January is apparently international month of fitness marketing. This month we are treated to a constant barrage of ads featuring impossibly fit people sweating in the most attractive of ways. These ads want you to feel inadequate, so that you buy their products or join their gyms to overcome your flaws. I’m sure this works for some people who can imagine that they, too, can look like that if they get the product. For me, though, instead of being inspired by an ad like this, I take away the message that the product is not for someone like me.
Skipping the product is not where this story ends though. I want to go out and try new things, but I can’t help but use the impossible ad as the benchmark to measure myself against. Every fitness ad seems to have images of people doing amazing things that 99% of us will never accomplish. After a while, I internalize the message that whatever I might do is pathetic.
If you think your accomplishments are pathetic, encouragement feels patronizing.

I just took up rock climbing.
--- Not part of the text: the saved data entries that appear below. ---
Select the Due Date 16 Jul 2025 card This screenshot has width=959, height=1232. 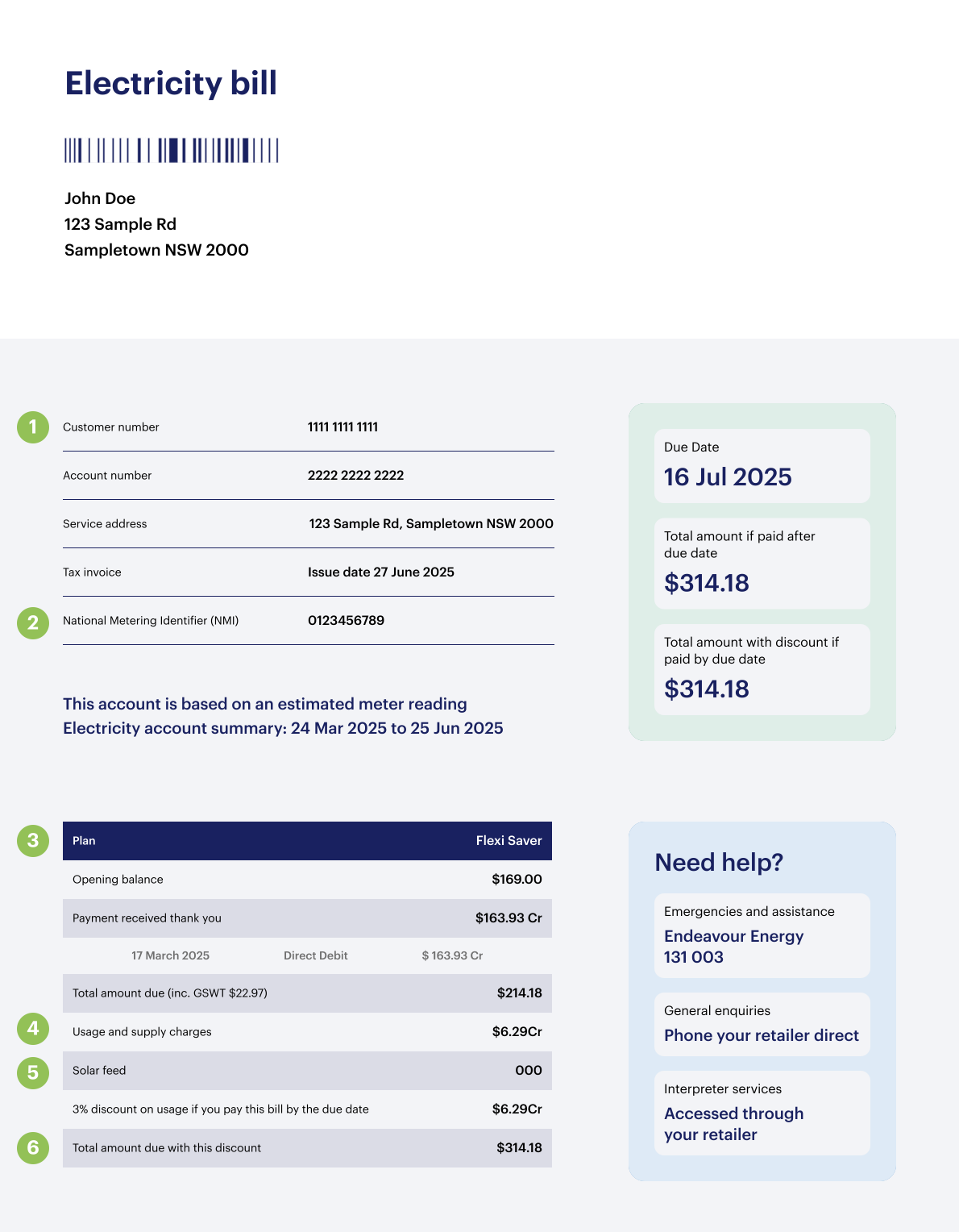click(x=762, y=466)
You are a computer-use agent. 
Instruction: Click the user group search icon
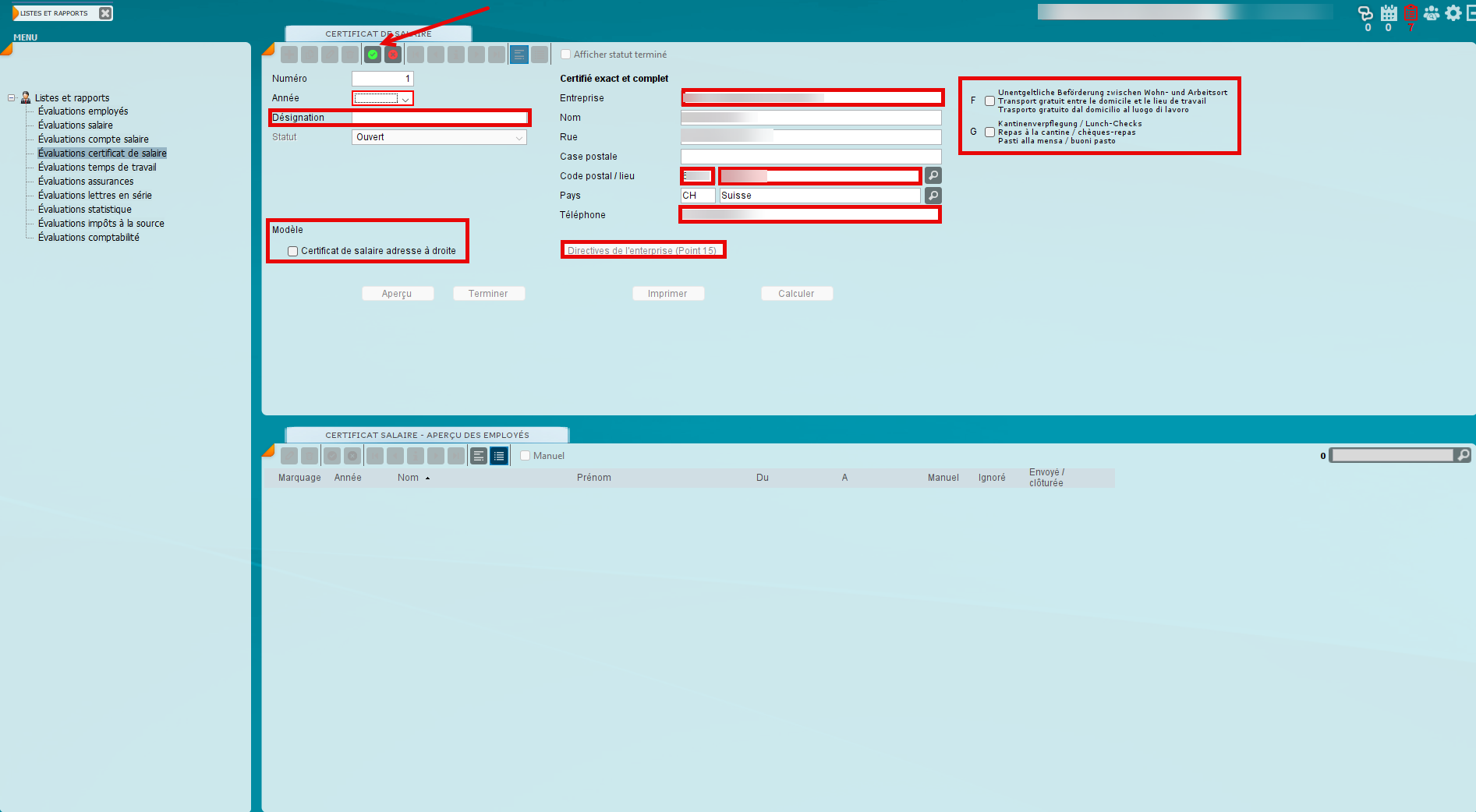click(1432, 13)
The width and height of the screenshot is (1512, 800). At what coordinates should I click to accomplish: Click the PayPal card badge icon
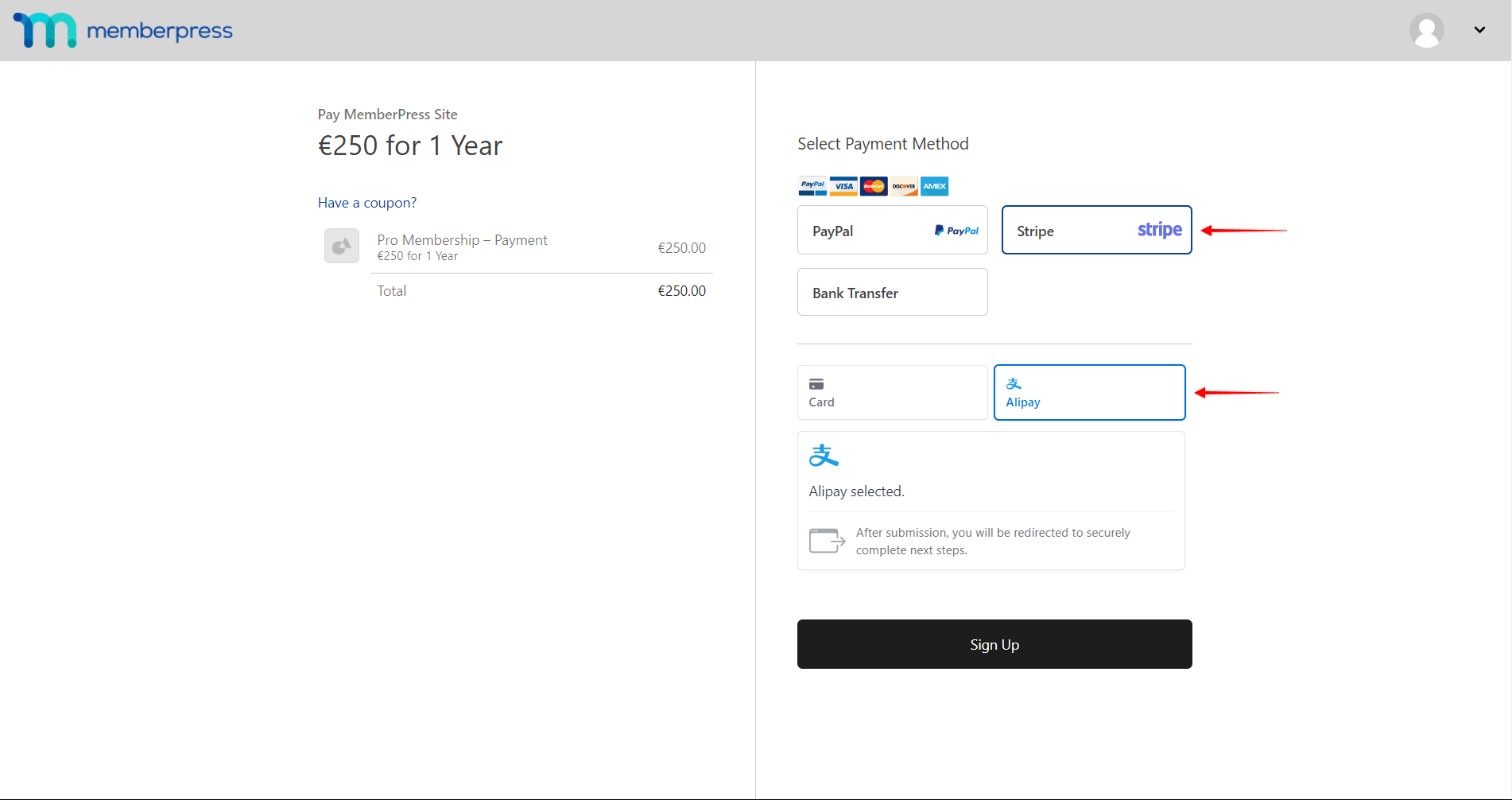[812, 186]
This is something I’ve thought looked fun for years, but was afraid that I lacked the strength to do it. A couple of weeks ago, Cliff nudged me to try open belay at my local rock gym – that’s where an instructor belays you for up to 3 climbs. They keep you safe and give you some basic tips, but it’s not a class. The following weekend I booked us a basic skills class, where they teach you how to belay for a partner. And the next weekend, we signed up for a membership so we can keep at it.
I’m not good at it. I am heavy and not that strong and getting a grip on those little holds is a lot harder than it looks. I’m quickly learning that scaling a 5.7, which many first-time climbers can tackle with little effort, is just a bit beyond my abilities for now. This is painful for me. Not in the sense that my arms get sore (though they do), but in the sense that I’m letting others see me do something that I’m not great at. More than a year after adopting this “do the things” philosophy, it’s still hard for me to stop measuring myself against strangers.
It’s still hard for me to stop measuring myself against strangers.

To this point, a lot of the things I’ve been doing like kayaking, hiking, and biking can be done far away from other people. But climbing is different – you are necessarily close to other people. This adds an extra dimension of fear of being judged.
Fortunately, when I actually do overcome that fear and show up at the gym, I realize that those strangers are cheering me on. Climbers are pretty awesome – they’ve all struggled to get up a wall, and that’s exactly what keeps them coming back. So they don’t see me as struggling at some trivial route they could scale easily, they see me as going through the same struggles they go through, period. That encouragement they give me is as sincere as it gets.
I need to stop worrying about what I can’t do, and focus on what I can do.